Now there are also a lot of other action-packed kids and students out there who interact with teachers and other adults.

Their projects and challenges could be written up in nearly the same way. Except in many cases they might have a LOT MORE CONTENT to them.

I don’t mean to ironically pump up the learning of a kid reading an enlightening book by calling it thrilling news. But a fair number of kids who read cool books quickly go on to launch a neat project of some kind with their friends — teammates — and with the help of a guiding grownup — and cool things happen. The adventures around these projects could easily be turned into thrilling reading and might even include field trips that involve running, jumping and quick decision-making of the type that makes sports reading fun.

I wonder why mere bodily motion seems to be worth so much analysis, interviewing and explanation.

Maybe the mere generic-ness of a sports game creates the thrill. –Special things seem to happen in the framework of an event that actually happens very similarly every time for millions of times in a row. How many times has there been a cliffhanger at the buzzer? And this is news? One time it’s one team, another time it’s another. …Yet that seems to make all the difference for passion and thrill. A predictable thing feels familiar and is easily known yet what might happen is captivating. Even though only a few small range of options are available.

I suppose that isolated wild body action is also a key to why sports generate spirit, emotion — and distraction. This can then apparently be used for easy money-making in betting and in ancillaries.

It doesn’t seem like there’s community content per se, other than the fake pitting of one town against another for no reason. Well, I shouldn’t underrate diversion. Whenever you get two crews doing something long enough a race of some kind is likely to set in. Styles are fun to compare. A change of pace is a valuable thing!

A friend was recently remodeling a house that I helped him remodel decades ago.
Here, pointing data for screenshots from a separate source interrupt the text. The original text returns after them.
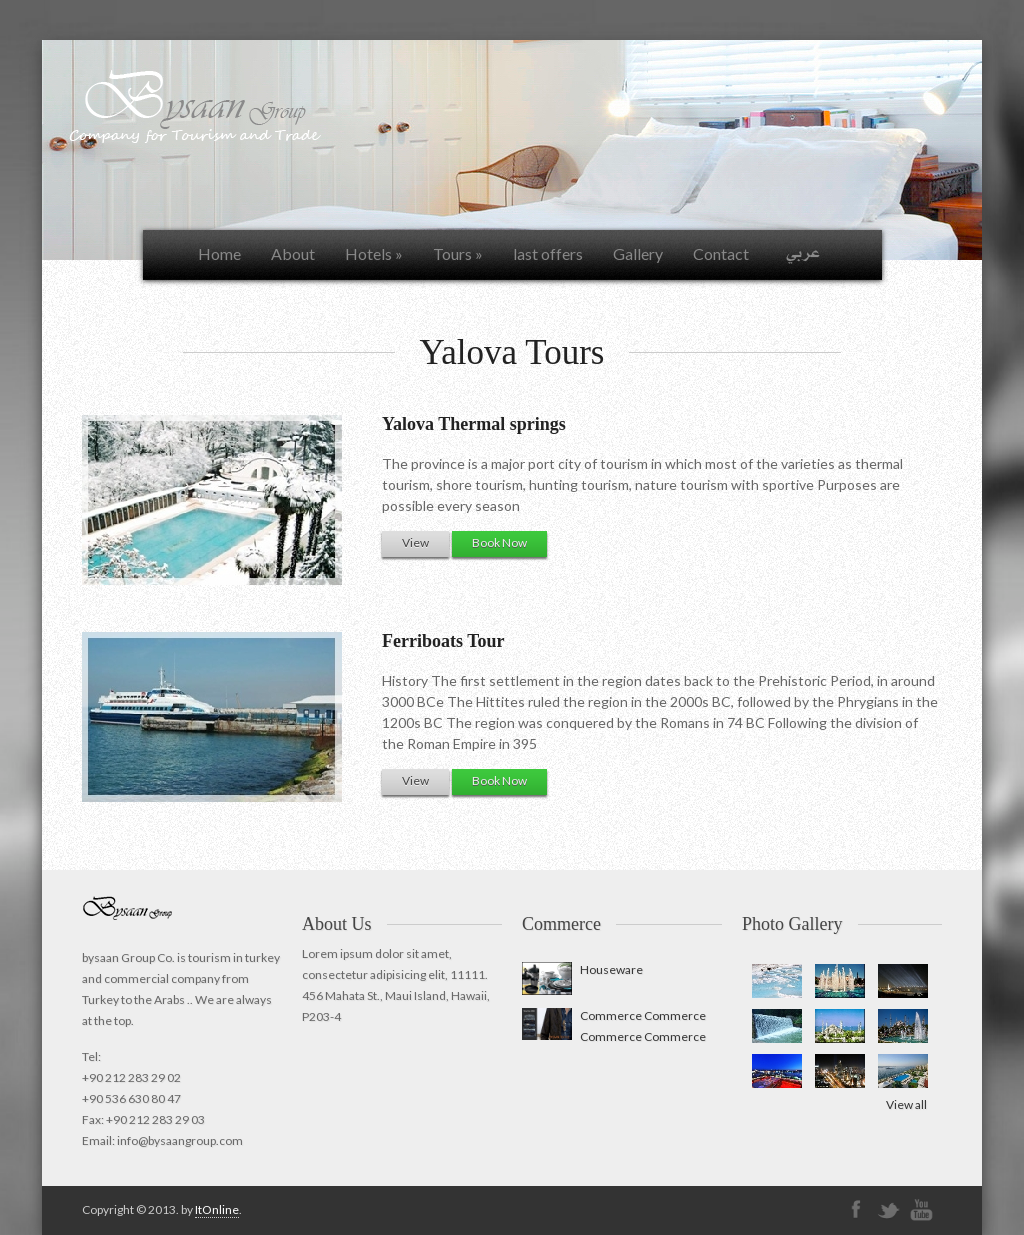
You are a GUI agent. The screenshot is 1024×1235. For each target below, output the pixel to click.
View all (906, 1104)
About (293, 253)
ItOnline (217, 1209)
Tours (458, 253)
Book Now (499, 542)
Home (219, 253)
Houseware (611, 969)
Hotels (374, 253)
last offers (548, 253)
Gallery (638, 253)
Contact (721, 253)
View (415, 542)
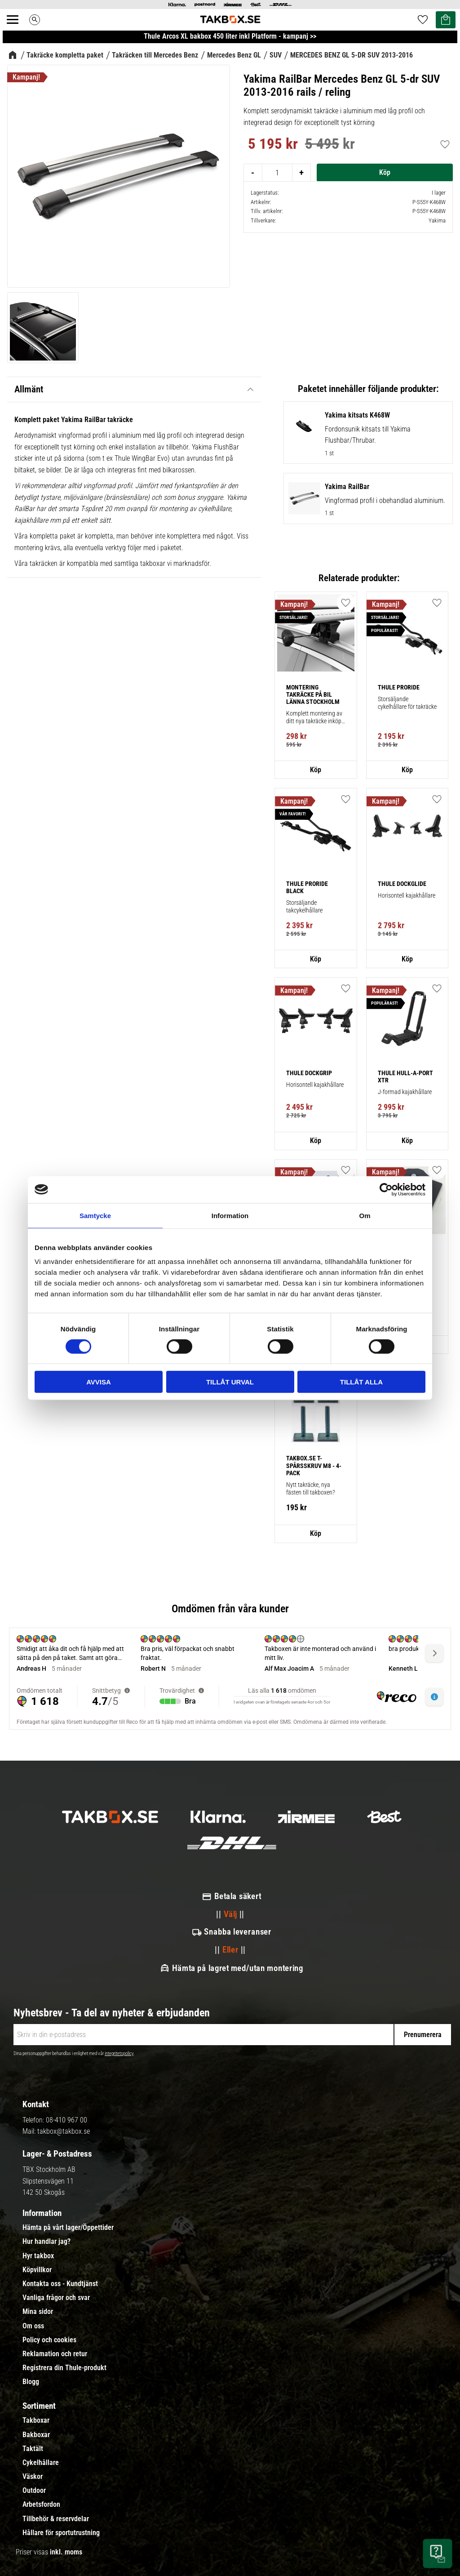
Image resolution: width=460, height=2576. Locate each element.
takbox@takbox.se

He tore out some drywall and found underneath it a big chart written on the underlayment where he and I and the rest of our crew all competed and timed ourselves to see how fast we could nail down a sheet of underlayment. I recall we also had dirt load shoveling races on that job. Sport is natural.

But more diverse creativity can also generate drama, I would think.

Maybe everyone can relate to a game — they’ve played it before — everyone knows the rules. Who knows where some other kind of project might lead. The way the “players” involved handle the challenges might be hard to relate to.

Well, Quiz Bowls turn trivia into popular sport for academic kids. …And when a little school does real well many people will tune in.

Everyone loves an underdog.

Interesting school projects DO make the news now and then.

It just seems like there are colorful, standout, leader kids and projects that could easily be worth some exciting reporting. There are teachers who are as charismatic and passionate as any coach — and who could be quoted regularly for exciting reading in the news.

Remember when the Foxfire project first came out in the 70’s? Kids were tracking down hard-to-find elders and their stories in the backwoods of Appalachia and elsewhere. They had a teacher helping them along. It became a world-famous book and reporting project. From day one that would’ve made good news fodder. Maybe that’s even how it was handled. I don’t know the details of that history.

Anyway, school kids seem like they can be as exciting as sports kids.

I admit it could be made into funny reading, too. I imagine some “Onion” stories have been set up in this way. “Math student rallies from behind to nail the theorem!” “I knew he could do it,” says teacher. “He’d been doing equations twice a day all summer. He was unstoppable! The whole class lifted its game when they saw him hit that blackboard!”